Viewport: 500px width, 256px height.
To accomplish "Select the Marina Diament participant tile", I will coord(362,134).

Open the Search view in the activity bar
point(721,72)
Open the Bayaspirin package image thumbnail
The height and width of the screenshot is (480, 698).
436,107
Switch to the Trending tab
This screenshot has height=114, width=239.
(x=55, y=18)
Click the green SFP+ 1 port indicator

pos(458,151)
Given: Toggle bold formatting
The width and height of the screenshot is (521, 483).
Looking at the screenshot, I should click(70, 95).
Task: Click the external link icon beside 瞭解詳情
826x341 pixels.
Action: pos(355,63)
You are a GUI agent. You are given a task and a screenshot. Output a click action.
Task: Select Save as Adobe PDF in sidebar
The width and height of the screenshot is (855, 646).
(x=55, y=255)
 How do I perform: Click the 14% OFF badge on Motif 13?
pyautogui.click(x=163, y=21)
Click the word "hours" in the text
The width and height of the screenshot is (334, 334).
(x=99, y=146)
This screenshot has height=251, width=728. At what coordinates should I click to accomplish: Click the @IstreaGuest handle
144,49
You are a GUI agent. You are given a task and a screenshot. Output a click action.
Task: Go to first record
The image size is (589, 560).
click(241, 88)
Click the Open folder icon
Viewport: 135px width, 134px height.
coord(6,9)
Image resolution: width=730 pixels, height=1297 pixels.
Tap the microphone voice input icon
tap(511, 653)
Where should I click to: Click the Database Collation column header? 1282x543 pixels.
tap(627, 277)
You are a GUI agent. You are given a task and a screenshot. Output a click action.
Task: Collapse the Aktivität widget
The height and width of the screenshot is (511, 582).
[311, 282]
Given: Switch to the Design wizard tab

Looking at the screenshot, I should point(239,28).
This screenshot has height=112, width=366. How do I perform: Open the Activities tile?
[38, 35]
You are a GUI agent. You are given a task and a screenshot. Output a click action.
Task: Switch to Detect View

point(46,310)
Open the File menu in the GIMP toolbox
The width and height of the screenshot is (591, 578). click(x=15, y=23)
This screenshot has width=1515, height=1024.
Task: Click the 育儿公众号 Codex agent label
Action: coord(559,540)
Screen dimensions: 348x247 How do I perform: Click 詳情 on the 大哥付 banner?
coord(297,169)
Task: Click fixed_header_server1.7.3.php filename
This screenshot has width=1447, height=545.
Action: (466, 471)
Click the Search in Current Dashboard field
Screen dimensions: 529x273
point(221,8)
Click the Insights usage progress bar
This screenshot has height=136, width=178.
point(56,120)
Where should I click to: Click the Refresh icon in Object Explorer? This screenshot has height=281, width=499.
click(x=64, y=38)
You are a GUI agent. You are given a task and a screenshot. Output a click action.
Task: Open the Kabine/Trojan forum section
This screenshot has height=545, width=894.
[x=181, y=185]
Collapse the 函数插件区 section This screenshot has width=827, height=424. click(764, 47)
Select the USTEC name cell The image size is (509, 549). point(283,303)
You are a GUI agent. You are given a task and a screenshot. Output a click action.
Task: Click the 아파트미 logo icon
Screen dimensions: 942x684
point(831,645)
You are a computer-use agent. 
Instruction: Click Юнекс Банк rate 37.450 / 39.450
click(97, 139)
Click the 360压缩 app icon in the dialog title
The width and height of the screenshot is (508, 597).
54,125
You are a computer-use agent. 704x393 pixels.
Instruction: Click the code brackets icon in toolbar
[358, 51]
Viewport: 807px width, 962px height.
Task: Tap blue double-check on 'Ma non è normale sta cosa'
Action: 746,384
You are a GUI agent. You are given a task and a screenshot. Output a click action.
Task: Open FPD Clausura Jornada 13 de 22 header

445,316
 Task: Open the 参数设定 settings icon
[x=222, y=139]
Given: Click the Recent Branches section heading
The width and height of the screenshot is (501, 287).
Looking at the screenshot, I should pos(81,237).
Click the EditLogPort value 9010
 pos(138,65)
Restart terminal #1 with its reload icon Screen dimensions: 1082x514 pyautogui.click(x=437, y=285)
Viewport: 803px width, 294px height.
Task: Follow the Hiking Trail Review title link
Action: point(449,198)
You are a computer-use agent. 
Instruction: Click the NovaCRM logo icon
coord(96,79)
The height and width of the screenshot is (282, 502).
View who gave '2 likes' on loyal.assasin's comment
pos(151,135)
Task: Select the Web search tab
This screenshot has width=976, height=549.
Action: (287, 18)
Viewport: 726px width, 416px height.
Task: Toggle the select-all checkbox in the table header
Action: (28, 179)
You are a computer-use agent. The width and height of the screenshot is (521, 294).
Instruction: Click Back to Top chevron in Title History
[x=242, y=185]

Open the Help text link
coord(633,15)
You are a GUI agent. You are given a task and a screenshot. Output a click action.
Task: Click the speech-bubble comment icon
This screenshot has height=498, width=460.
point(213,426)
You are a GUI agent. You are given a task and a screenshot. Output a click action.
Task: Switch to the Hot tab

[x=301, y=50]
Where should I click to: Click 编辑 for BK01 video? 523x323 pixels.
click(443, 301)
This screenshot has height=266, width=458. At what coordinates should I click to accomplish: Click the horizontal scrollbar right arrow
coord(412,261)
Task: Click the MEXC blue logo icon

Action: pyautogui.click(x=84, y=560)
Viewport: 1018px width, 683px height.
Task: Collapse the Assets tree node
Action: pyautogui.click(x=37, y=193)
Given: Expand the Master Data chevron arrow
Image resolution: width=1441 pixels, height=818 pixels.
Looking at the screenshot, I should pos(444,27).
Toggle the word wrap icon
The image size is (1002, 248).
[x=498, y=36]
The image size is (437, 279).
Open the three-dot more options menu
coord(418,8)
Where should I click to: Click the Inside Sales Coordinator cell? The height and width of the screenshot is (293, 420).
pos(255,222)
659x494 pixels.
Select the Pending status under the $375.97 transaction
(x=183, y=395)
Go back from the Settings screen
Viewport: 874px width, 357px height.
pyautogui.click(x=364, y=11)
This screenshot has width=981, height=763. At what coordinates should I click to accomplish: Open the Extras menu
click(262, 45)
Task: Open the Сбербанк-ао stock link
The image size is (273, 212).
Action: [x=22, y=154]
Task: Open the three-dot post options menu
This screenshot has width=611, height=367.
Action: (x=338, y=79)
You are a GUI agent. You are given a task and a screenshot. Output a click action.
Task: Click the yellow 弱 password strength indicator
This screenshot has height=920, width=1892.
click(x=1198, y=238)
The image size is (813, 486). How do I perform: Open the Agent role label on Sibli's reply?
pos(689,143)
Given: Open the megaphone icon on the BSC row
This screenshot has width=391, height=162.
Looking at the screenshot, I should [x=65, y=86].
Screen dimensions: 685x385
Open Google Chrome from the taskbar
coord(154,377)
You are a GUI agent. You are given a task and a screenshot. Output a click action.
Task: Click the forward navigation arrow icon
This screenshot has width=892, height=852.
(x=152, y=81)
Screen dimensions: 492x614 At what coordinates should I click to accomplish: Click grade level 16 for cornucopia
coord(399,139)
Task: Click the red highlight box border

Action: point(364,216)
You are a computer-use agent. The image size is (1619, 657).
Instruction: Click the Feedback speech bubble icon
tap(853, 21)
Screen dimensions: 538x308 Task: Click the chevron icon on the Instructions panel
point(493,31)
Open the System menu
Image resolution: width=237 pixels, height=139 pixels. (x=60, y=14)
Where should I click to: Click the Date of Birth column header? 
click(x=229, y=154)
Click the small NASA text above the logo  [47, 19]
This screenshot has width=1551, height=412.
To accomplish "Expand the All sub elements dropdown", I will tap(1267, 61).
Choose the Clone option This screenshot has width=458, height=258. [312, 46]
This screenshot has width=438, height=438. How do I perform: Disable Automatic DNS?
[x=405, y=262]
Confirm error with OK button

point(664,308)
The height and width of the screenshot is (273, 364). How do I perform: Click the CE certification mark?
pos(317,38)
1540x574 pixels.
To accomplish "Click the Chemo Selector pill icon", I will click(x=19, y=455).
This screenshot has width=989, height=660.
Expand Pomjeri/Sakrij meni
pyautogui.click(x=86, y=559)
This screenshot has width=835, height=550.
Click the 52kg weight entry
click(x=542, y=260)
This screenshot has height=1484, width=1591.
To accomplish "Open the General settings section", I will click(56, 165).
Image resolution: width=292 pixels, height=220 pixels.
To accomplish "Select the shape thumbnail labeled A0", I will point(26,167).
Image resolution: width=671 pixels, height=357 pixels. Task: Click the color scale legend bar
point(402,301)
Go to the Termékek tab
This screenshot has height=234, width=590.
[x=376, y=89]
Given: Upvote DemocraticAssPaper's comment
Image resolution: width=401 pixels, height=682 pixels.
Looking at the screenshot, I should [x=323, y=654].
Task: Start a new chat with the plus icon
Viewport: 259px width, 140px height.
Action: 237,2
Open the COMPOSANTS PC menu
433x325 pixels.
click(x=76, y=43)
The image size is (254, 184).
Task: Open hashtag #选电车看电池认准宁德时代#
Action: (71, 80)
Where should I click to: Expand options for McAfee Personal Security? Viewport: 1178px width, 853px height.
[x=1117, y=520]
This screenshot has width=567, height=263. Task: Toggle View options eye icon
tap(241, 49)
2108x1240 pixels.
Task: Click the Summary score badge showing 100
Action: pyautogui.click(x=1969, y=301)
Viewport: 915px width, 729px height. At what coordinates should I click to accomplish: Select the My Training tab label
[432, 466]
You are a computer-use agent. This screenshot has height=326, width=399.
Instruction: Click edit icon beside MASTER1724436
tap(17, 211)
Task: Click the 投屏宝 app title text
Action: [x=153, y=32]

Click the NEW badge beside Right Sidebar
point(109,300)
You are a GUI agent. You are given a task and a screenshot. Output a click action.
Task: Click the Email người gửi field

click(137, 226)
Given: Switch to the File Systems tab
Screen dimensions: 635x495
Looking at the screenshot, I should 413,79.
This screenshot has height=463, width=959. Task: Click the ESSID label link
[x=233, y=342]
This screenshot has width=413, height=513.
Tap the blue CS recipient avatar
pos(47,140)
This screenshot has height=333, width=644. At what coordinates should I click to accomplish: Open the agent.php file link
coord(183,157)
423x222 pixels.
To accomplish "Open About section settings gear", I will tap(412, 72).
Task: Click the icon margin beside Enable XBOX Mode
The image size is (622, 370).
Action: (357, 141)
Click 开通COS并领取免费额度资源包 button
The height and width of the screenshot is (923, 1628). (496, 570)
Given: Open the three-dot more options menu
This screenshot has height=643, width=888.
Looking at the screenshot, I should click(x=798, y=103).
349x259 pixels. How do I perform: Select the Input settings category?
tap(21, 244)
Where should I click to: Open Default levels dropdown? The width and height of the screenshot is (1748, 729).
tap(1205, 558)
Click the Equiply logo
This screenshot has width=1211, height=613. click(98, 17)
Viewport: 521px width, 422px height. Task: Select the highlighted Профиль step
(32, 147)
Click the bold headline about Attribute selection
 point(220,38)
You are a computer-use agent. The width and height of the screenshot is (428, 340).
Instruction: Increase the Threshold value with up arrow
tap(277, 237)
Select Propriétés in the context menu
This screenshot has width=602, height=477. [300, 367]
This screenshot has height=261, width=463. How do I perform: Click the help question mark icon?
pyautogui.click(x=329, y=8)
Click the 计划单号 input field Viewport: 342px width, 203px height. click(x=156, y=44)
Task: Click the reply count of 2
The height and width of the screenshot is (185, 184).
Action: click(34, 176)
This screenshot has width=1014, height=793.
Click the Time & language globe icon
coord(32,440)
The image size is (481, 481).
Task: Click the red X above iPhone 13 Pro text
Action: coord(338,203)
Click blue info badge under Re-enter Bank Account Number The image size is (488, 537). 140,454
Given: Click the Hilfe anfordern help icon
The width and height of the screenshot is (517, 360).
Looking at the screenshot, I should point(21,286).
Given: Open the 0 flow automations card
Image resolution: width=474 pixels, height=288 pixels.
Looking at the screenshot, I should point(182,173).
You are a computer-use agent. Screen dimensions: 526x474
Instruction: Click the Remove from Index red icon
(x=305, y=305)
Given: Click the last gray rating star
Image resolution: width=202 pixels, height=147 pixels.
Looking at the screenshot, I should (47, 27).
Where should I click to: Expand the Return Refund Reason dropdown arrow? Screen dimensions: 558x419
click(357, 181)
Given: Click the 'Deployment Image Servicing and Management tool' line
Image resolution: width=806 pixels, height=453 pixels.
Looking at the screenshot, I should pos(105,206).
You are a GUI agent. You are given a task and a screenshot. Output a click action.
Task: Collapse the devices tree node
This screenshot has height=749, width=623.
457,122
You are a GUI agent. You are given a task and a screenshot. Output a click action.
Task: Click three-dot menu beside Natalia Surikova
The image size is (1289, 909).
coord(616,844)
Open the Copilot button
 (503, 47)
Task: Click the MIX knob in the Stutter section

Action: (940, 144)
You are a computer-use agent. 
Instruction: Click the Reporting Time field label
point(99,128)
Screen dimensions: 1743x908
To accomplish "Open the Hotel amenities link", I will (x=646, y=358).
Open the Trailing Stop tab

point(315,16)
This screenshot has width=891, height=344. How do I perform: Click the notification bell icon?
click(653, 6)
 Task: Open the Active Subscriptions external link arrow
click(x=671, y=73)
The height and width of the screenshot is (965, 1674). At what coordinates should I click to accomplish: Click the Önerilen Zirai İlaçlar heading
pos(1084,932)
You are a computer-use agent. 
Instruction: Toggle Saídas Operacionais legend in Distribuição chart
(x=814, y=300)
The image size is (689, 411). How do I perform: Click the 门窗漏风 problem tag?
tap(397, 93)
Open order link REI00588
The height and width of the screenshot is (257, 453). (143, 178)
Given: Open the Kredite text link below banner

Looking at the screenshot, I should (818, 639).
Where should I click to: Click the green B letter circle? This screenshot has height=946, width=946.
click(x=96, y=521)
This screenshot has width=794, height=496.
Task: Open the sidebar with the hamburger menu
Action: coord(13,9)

Task prompt:
Pick each line holding "computer" out of the entries above and return it.

Response box:
You are a computer-use agent. 
You are a computer-use agent. 704x393 pixels.
You are a computer-use agent. 
You are a computer-use agent. The width and height of the screenshot is (521, 294).
You are a computer-use agent. The image size is (1619, 657).
You are a computer-use agent. This screenshot has height=326, width=399.
You are a computer-use agent. The width and height of the screenshot is (428, 340).
You are a computer-use agent. Screen dimensions: 526x474
You are a computer-use agent. 
You are a computer-use agent. 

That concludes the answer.